Fake Firefox Update Pages Push Adware

Since its’ release on January 21st, the newest version of the Firefox web browser has received a great deal of attention. In just a short time it has achieved over 30 million downloads. Adware pushers are capitalizing on the success of Firefox, packing ad serving software in with the program in an effort to increase their reach.

Purveyors of spyware and adware will try to take advantage of well known programs, illegitimately bundling their software into the install of the popular software. These programs are also commonly referred to as Potentially Unwanted Programs (PUPs) whose content is not necessarily malicious, but is almost never wanted by the user. These types of software are often used to collect information about the user without the users’ knowledge or consent.
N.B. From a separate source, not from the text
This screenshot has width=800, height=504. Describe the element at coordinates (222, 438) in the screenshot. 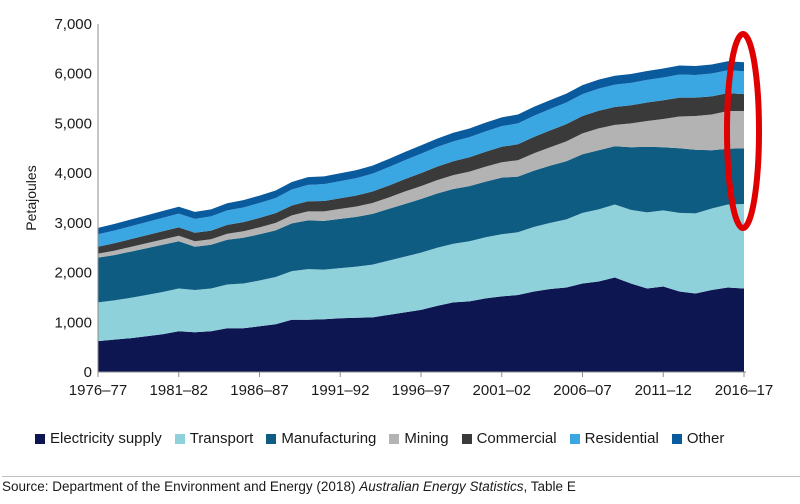

I see `legend-label: Transport` at that location.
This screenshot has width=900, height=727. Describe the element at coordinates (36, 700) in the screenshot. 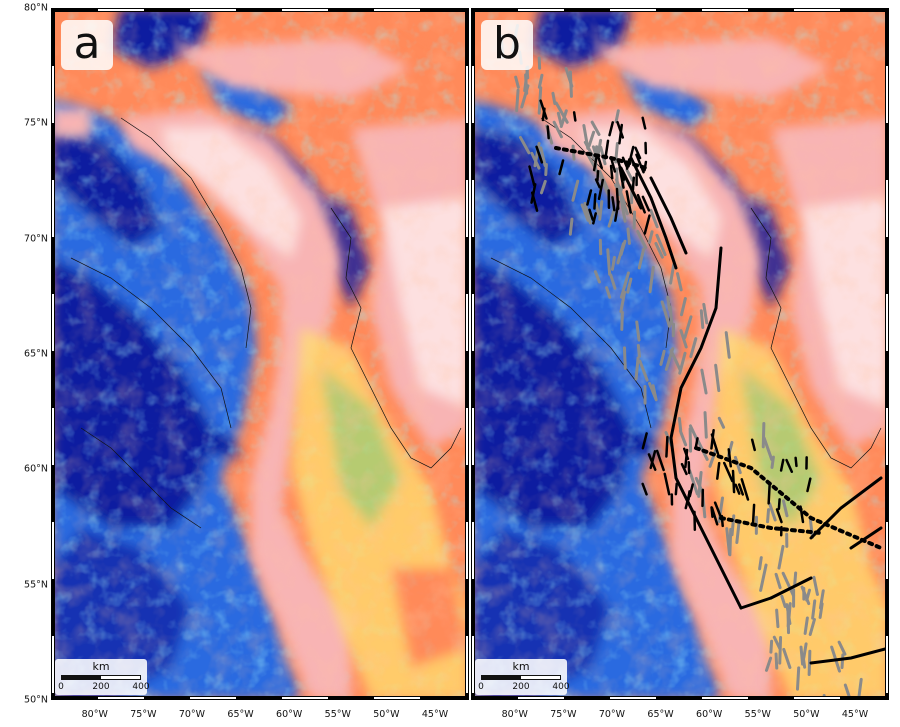

I see `latitude-label: 50°N` at that location.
The latest example is found on the fake Firefox download site below.  The page is cleverly disguised with the appearance of a legitimate Firefox download site and could easily fool many users hoping to upgrade. 


Taking a closer look reveals clues to the fraudulent page. While the page advertises version 3.5 the newest version is actually 3.6.  There are also misspellings such as “Anti-Pishing” in the title of the security section.
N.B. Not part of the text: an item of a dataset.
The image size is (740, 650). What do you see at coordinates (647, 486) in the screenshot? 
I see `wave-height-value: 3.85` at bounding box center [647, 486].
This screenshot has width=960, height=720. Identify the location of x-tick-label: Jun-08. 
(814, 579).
Victims of this scam install the “Hotbar” toolbar by Pinball Corp, formerly Zango.  Not only are users subject to the annoying toolbar, they're also barraged with pop-up ads and host to a new Hotbar weather application running in the system tray.


It should be noted that the owner of the fake Firefox site above is most likely not associated with Pinball Corp and only using its pay-per-install ad network for fast cash. Pay-per-install affiliate programs reward referring sites that generate installs of their programs, with Pinball paying as high as $1.45 per install. 

Always take caution installing any software and ensure the software is downloaded directly from the publisher whenever possible.  Users looking to upgrade Firefox should go to the real download site at http://getfirefox.com.

Blocking the Spyware and Malicious Sites category protects eSoft SiteFilter customers from this site and others like it.

5 comments:

Marlonguppy said...

OMG It is really there!
Thats no good for not-so experienced users!
----
Marlonguppy.nl

Ike said...

Be glad that I go with Linux and go with Swiftfox!

hoedan said...

if it's really a threat, why dont you just post the original url of the PUP Firefox ? so users could learn how to defend themselves ? or at least look into it ?

this way its just scaring people from using firefox with some screenshots with a blurred url :S

Lee Graves said...

The URL used in this example is hxxp://newfirefoxonline.com.

It's important for users to realize any web page could be created to perform this very same function.

Native New Yorker said...

Thanks for passing along this information. I hope Firefox is doing something about it.